Dziewczęta w grupie eliminacyjnej pokonały kolejno: Gimnazjum Moszczenica 3-0, Gimnazjum Barcin 3-0, Gimnazjum nr 1 Olecko 3-0, Zespół Szkół Sportowych Mysłowice 3-2, w półfinale nowotarżanki pokonały Gimnazjum nr 13 z Zielonej Góry 3-2 natomiast w finale uległy zawodniczkom z Gimnazjum Lądek Zdrój 0-3.

- Przyznam, że ten srebrny medal to miłe zakończenie bardzo długiego sezonu. Dziewczęta stanęły na wysokości zadania i udowodniły, że trzeba się z nimi liczyć w kraju. Chociaż bez nerwowych sytuacji się nie odbyło. W grupie eliminacyjnej z Mysłowicami dziewczęta przegrywały 1-2 i w obu ostatnich singlach zwyciężyły 3-2. Również półfinał nie był łatwy.

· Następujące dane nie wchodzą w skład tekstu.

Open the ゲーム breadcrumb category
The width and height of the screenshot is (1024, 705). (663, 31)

Zawodniczki z Zielonej Góry zawiesiły wysoko porzeczkę, wygrywając dwie gry. Finał raczej bez szans z największymi nadziejami polskiego tenisa, siostrami Węgrzyn. Wracamy do domu ze srebrnym medalem co uważam za duży sukces, szczególnie, że na tym turnieju dziewczęta reprezentowały Gimnazjum nr 1 w Nowym Targu - mówi Piotr Głąbiński.

W Krakowie odbyły się mistrzostwa Polski żaków. Dobre zawody rozegrali młodzi podhalańczycy, szczególne słowa uznania należą się Wiktorowi Klag, który wygrał sześć pojedynków i tylko w jednym uznał wyższość rywala. Niestety w bardzo ważnym momencie, bo o wejście do ósemki. Ostatecznie uplasował się na miejscu 9-12. Natasza Korczak reprezentująca Tornado Waksmund z bilansem dwóch zwycięstw i trzech porażek zakończyła turniej na miejscu 25-32, Oliwia Koczałko, również zawodniczka Tornado, zakończyła turniej w przedziale 57-64, natomiast Michał Kowalczyk zakończył na miejscu 49-56.

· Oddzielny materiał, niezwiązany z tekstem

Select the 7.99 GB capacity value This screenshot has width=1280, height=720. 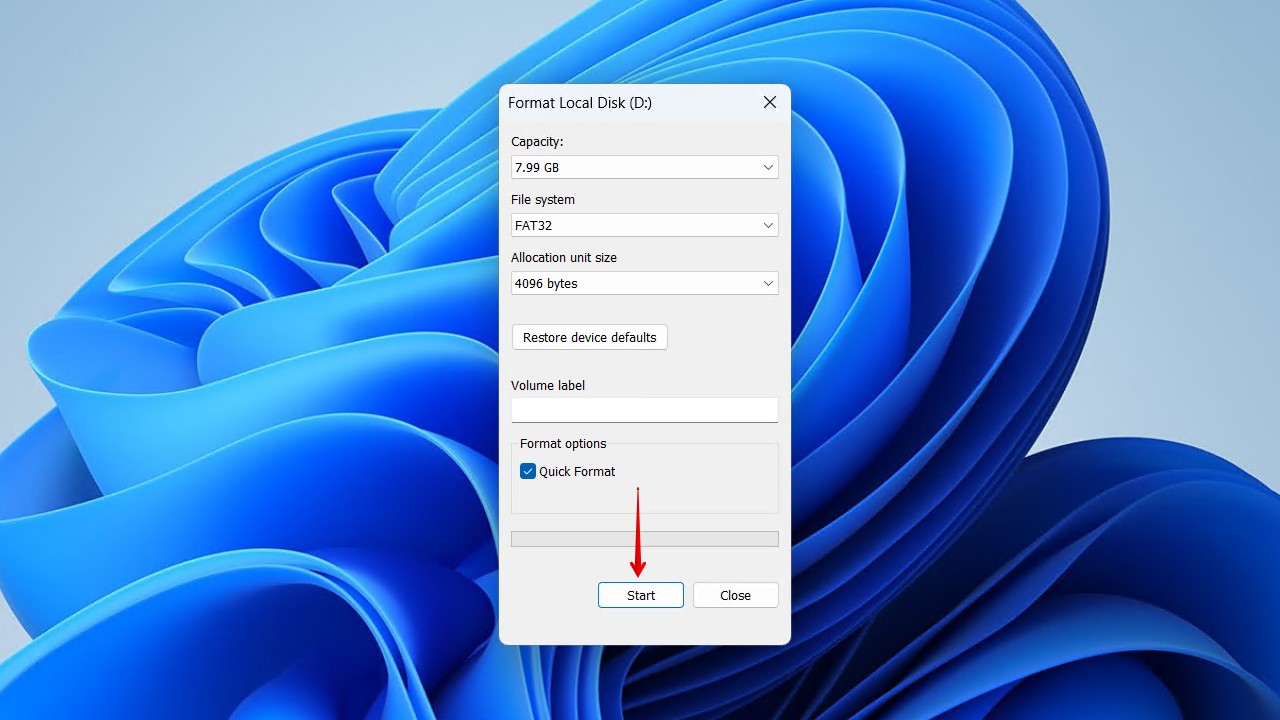point(537,168)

W grach podwójnych Natasza i Oliwia oraz Wiktor w parze z Szymonem Brud (Kolping Jarosław) zajęli miejsce 9-16, a Michał w parze z Bartoszem Ludwiczak (Polonia Śmigiel) zakończyli turniej na miejscu 17-32.

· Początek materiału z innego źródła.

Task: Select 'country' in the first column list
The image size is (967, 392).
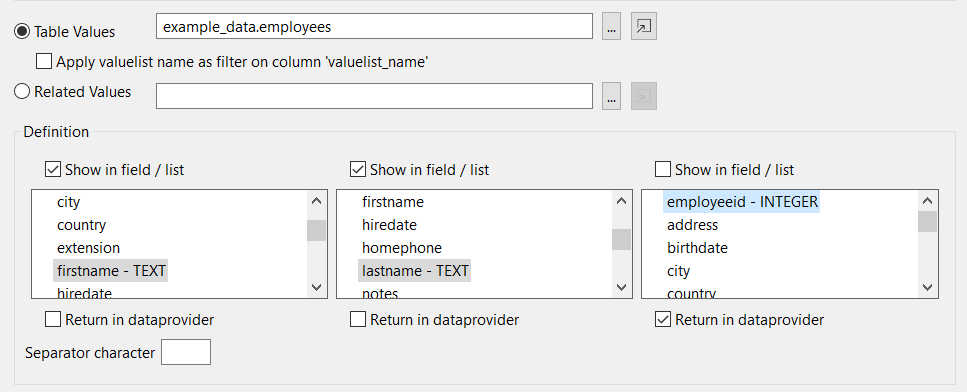Action: pos(81,225)
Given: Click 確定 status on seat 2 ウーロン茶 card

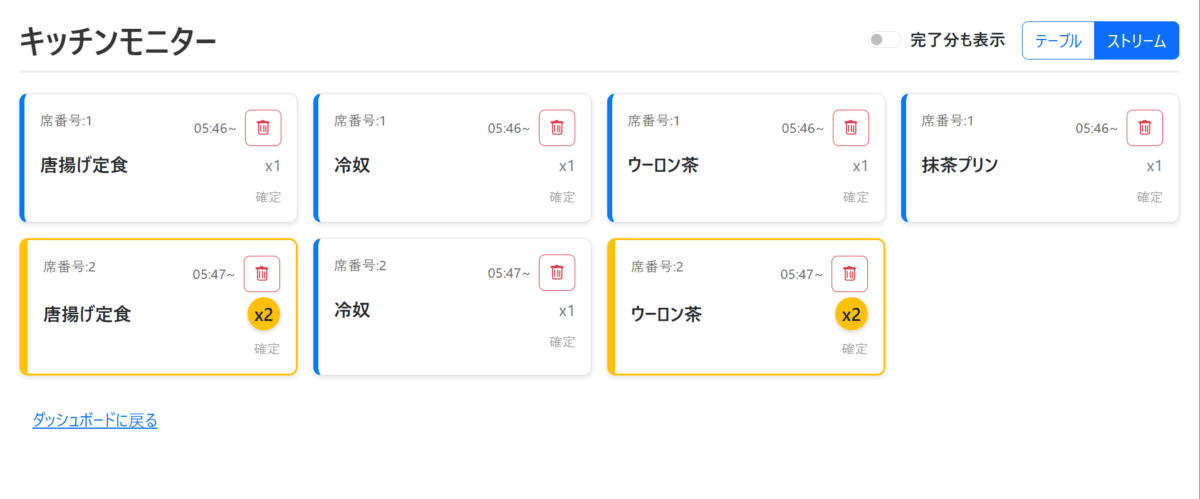Looking at the screenshot, I should coord(855,349).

- Jestem zadowolony z postawy moich zawodników. Nie liczyłem na „coś więcej”. Moi zawodnicy rozstawieni byli poza pierwszą 20, więc awans choćby szczebel wyżej, to sukces. Dobry turniej rozegrał Wiktor, doznając tylko jednej porażki, szkoda, że w tak ważnym momencie turnieju. Natasza też miała ogromną szanse znaleźć się w „24”, prowadziła 2-0, ale jak to mówi „jak się nie wygrywa 3-0 to się przegrywa 2-3” i tak było u Nataszy. Również w grach podwójnych była podobna sytuacja. Wiktor w parze z Brudem prowadzili 2-0, by przegrać 2-3 i w piątym secie nie wykorzystali dwóch piłek meczowych przegrywając 13-15. Optymistyczne trzeba spojrzeć na przyszłość, bo Wiktor i Michał w przyszłym sezonie będą rywalizowali w tej samej kategorii wiekowej i myślę, że powinni walczyć o medale - komentuje Tomasz Klag.